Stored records
· · · · · · ·

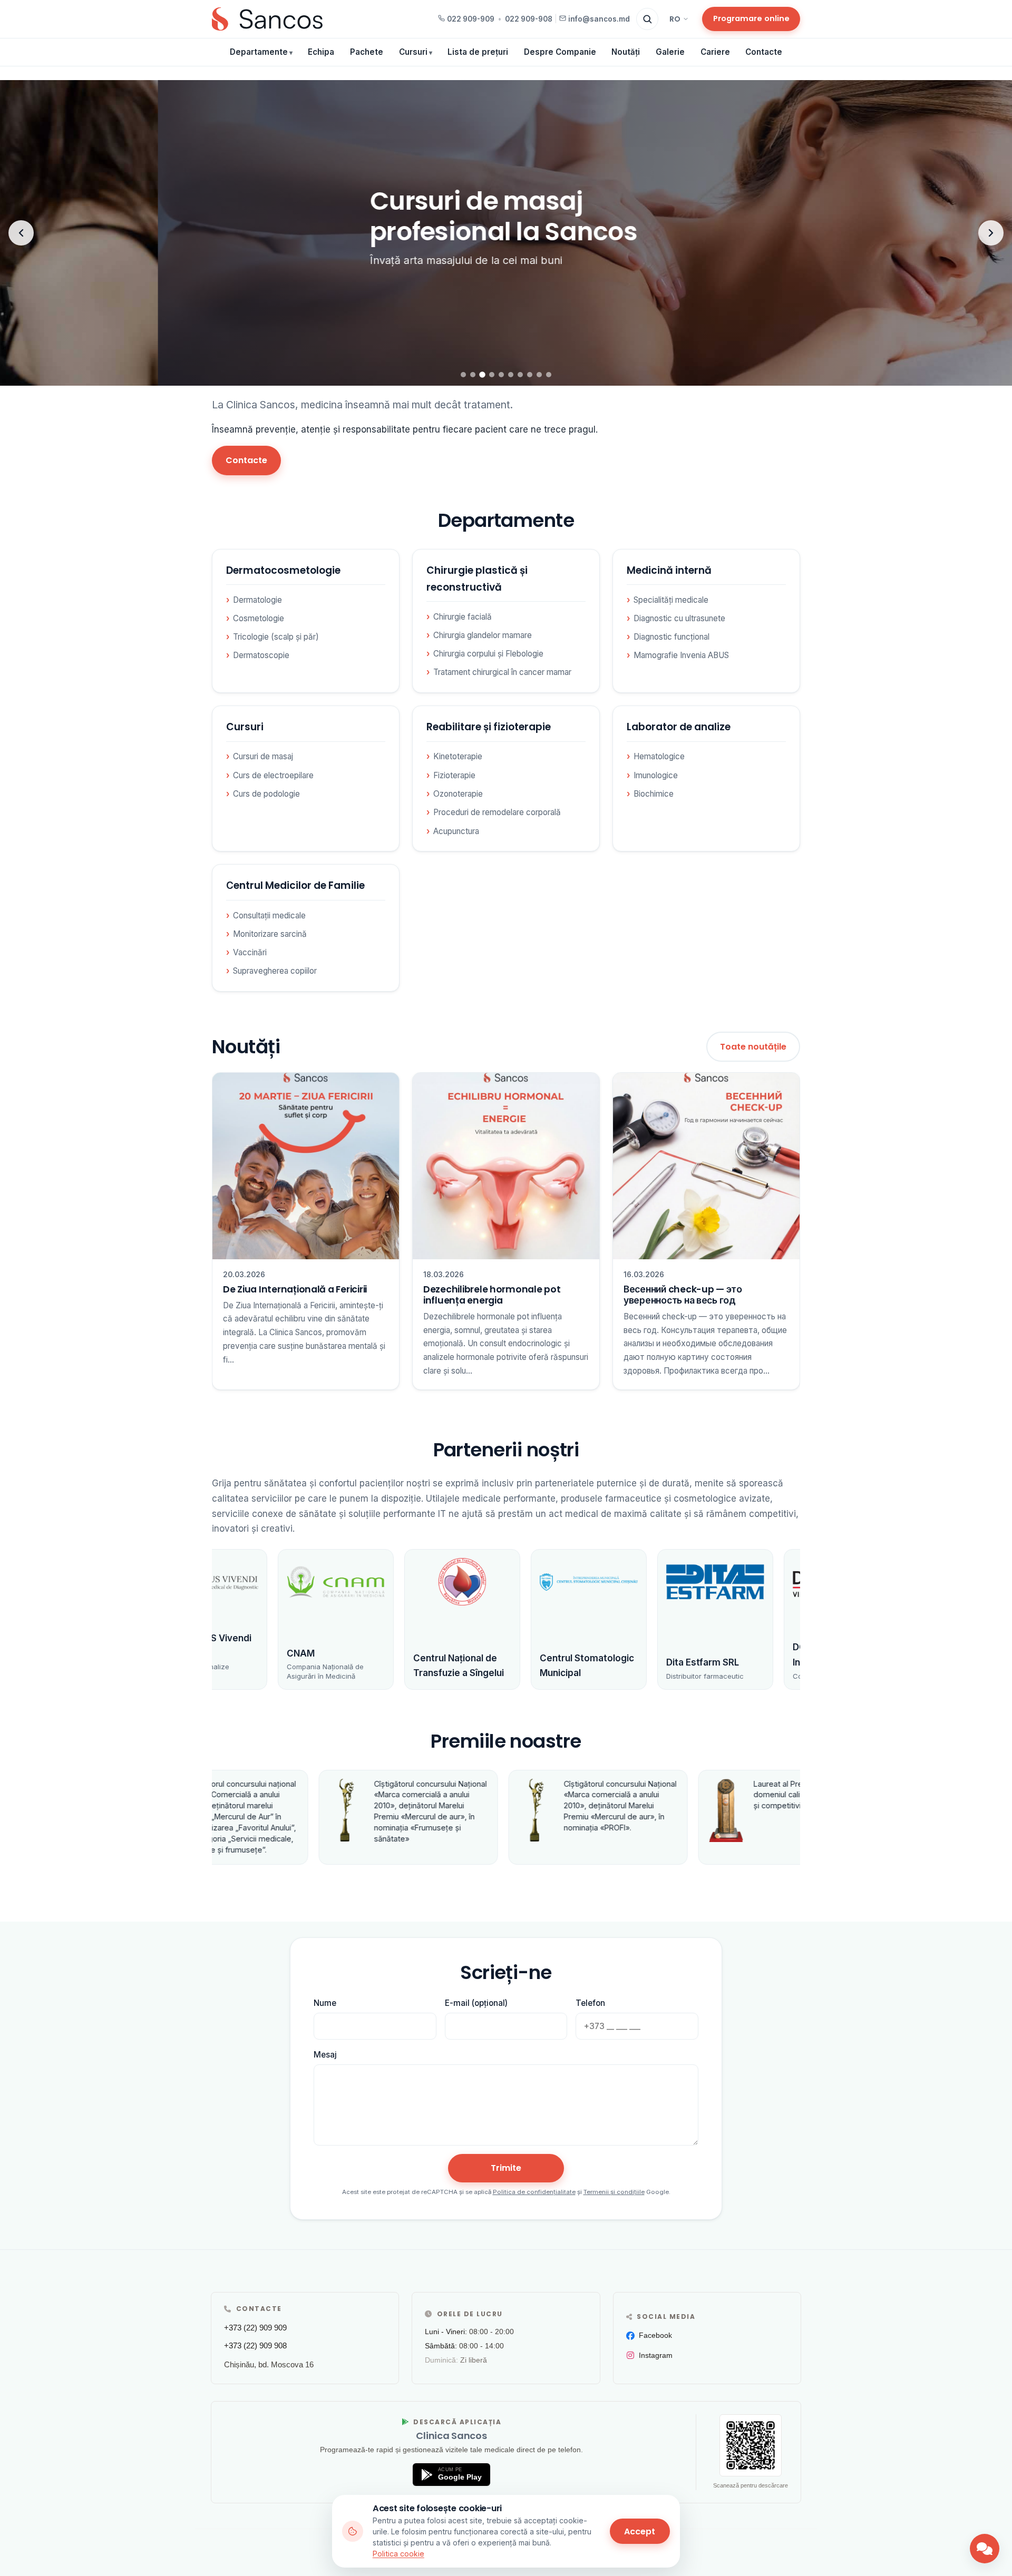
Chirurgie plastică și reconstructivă (477, 578)
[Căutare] (647, 19)
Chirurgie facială (462, 617)
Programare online (751, 18)
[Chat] (984, 2548)
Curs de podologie (266, 794)
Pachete (366, 52)
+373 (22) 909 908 (255, 2345)
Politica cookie (398, 2553)
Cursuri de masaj (263, 756)
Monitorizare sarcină (270, 934)
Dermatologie (257, 600)
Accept (639, 2531)
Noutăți (625, 52)
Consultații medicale (269, 915)
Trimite (506, 2168)
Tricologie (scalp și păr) (276, 637)
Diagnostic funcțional (671, 637)
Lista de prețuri (477, 52)
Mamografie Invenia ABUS (681, 655)
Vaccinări (250, 952)
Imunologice (656, 775)
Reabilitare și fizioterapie (488, 727)
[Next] (991, 233)
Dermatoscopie (261, 655)
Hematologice (659, 756)
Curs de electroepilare (273, 775)
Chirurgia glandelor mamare (482, 635)
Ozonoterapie (458, 794)
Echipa (321, 52)
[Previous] (21, 233)
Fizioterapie (454, 775)
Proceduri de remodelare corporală (497, 812)
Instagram (656, 2355)
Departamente (259, 52)
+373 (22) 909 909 (255, 2327)
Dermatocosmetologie (283, 570)
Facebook (655, 2335)
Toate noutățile (753, 1047)
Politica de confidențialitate (534, 2192)
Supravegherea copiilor (275, 971)
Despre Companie (560, 52)
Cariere (715, 52)
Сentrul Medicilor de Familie (295, 885)
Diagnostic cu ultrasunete (679, 618)
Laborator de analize (679, 727)
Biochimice (654, 794)
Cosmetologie (258, 618)
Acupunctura (456, 831)
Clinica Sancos (451, 2435)
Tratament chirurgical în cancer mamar (502, 672)
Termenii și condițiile (614, 2192)
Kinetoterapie (457, 756)
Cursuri (413, 52)
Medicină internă (669, 570)
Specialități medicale (671, 600)
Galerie (670, 52)
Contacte (763, 52)
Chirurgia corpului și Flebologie (488, 654)
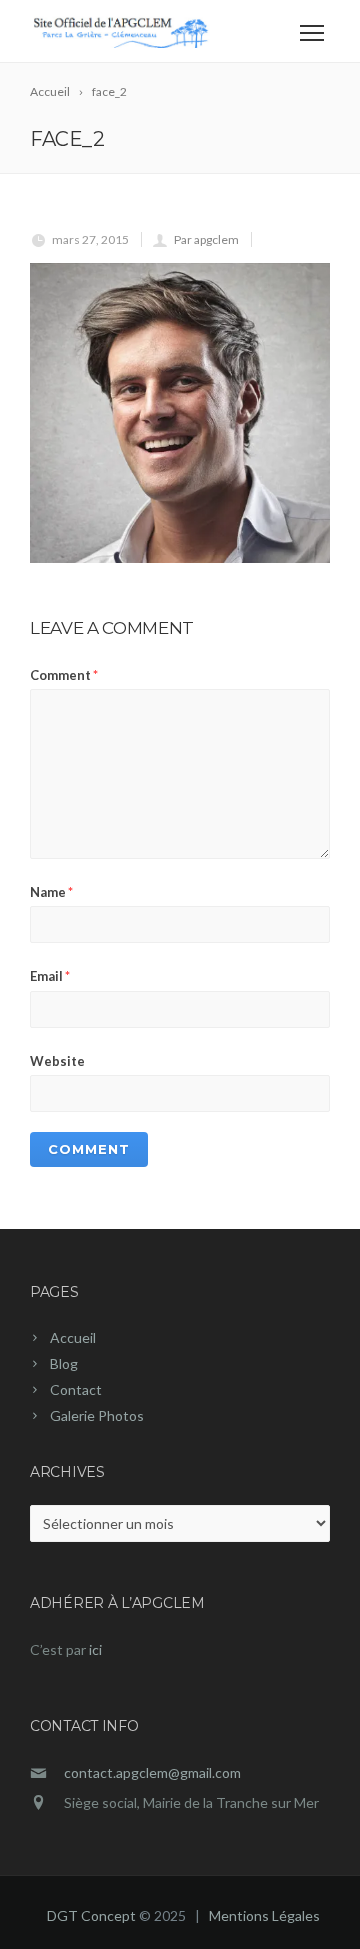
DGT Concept (91, 1915)
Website (57, 1061)
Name (51, 892)
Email (50, 976)
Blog (64, 1363)
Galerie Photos (97, 1415)
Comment (64, 675)
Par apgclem (206, 239)
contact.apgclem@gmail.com (152, 1772)
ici (95, 1649)
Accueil (73, 1337)
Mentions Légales (264, 1915)
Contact (76, 1389)
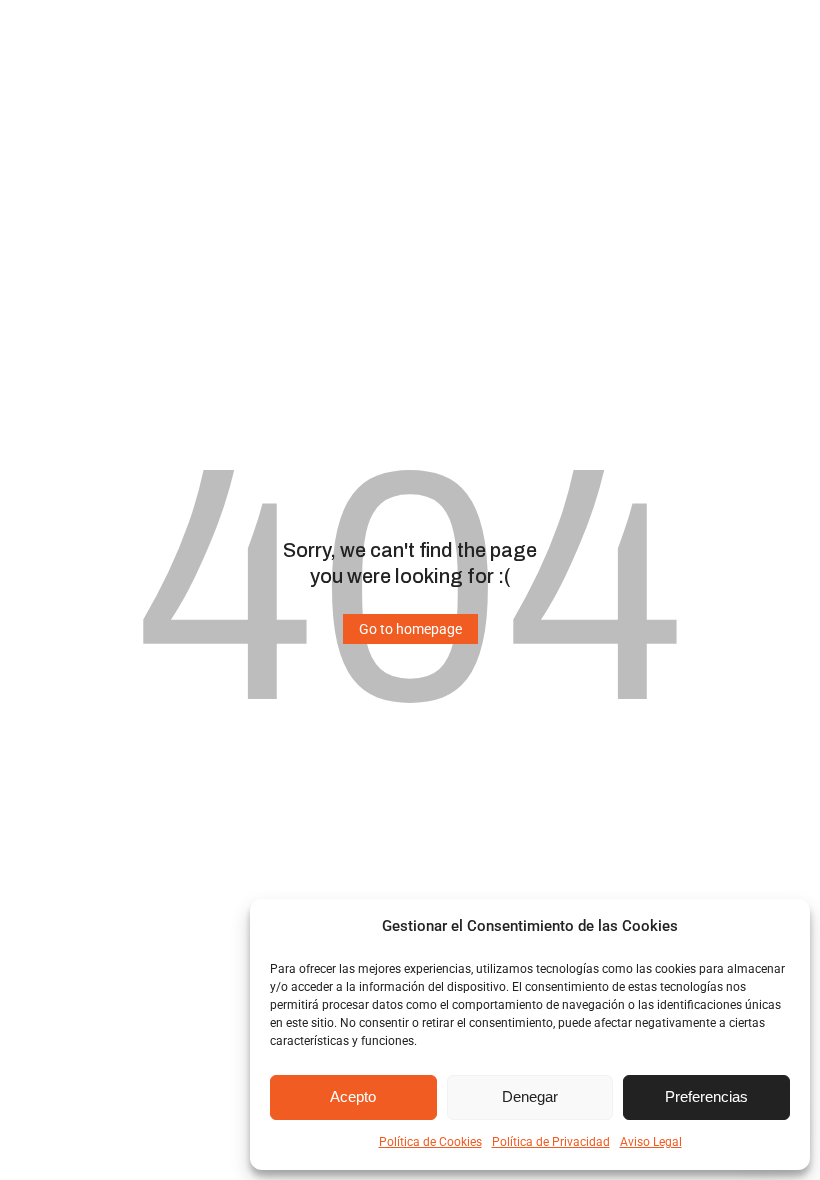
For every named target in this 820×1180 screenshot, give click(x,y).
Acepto (353, 1096)
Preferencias (706, 1096)
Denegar (530, 1096)
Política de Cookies (430, 1142)
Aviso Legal (651, 1142)
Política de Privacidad (551, 1142)
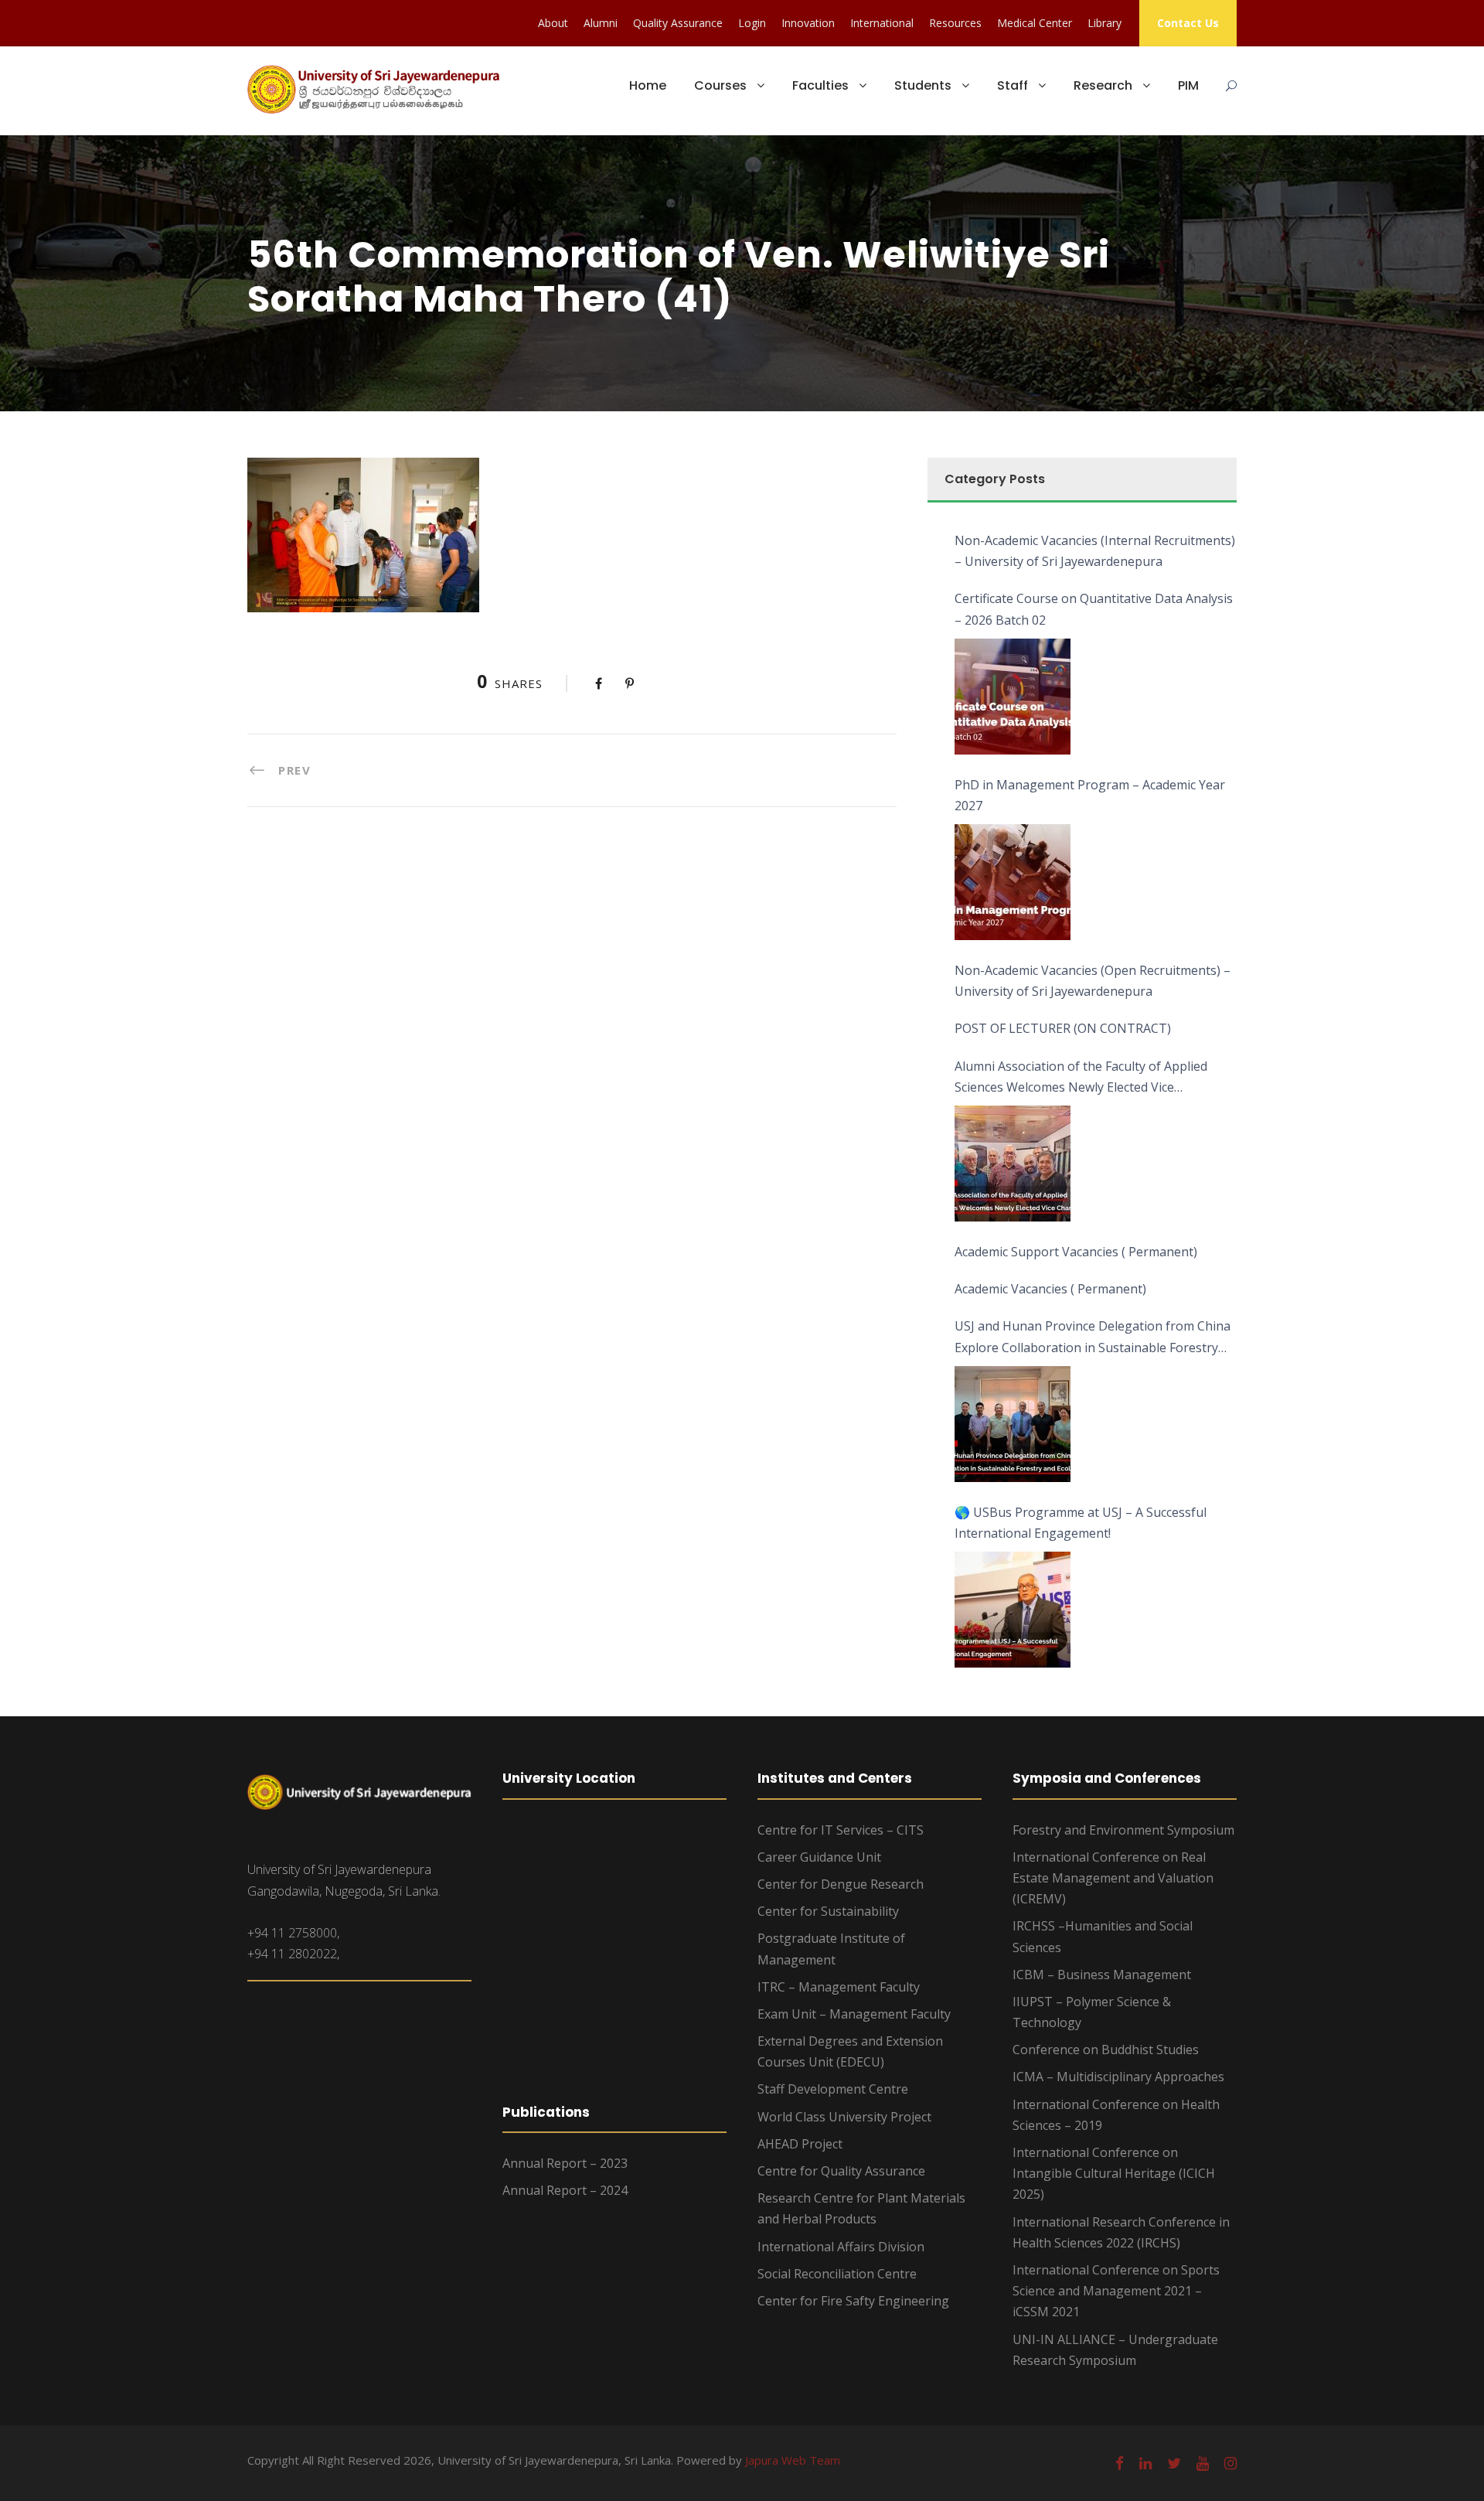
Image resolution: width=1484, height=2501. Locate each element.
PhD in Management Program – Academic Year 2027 (1090, 795)
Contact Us (1188, 22)
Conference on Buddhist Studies (1106, 2049)
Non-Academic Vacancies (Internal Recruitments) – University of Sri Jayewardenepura (1095, 551)
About (553, 22)
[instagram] (1230, 2463)
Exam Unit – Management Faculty (854, 2013)
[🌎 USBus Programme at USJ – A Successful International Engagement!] (1012, 1610)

· · · · · · ·

→ **What the task requires**
Filter the records down to the lines that contain the string "Política", and copy those lines.

→ **Task answer**
Política de Cookies (430, 1142)
Política de Privacidad (551, 1142)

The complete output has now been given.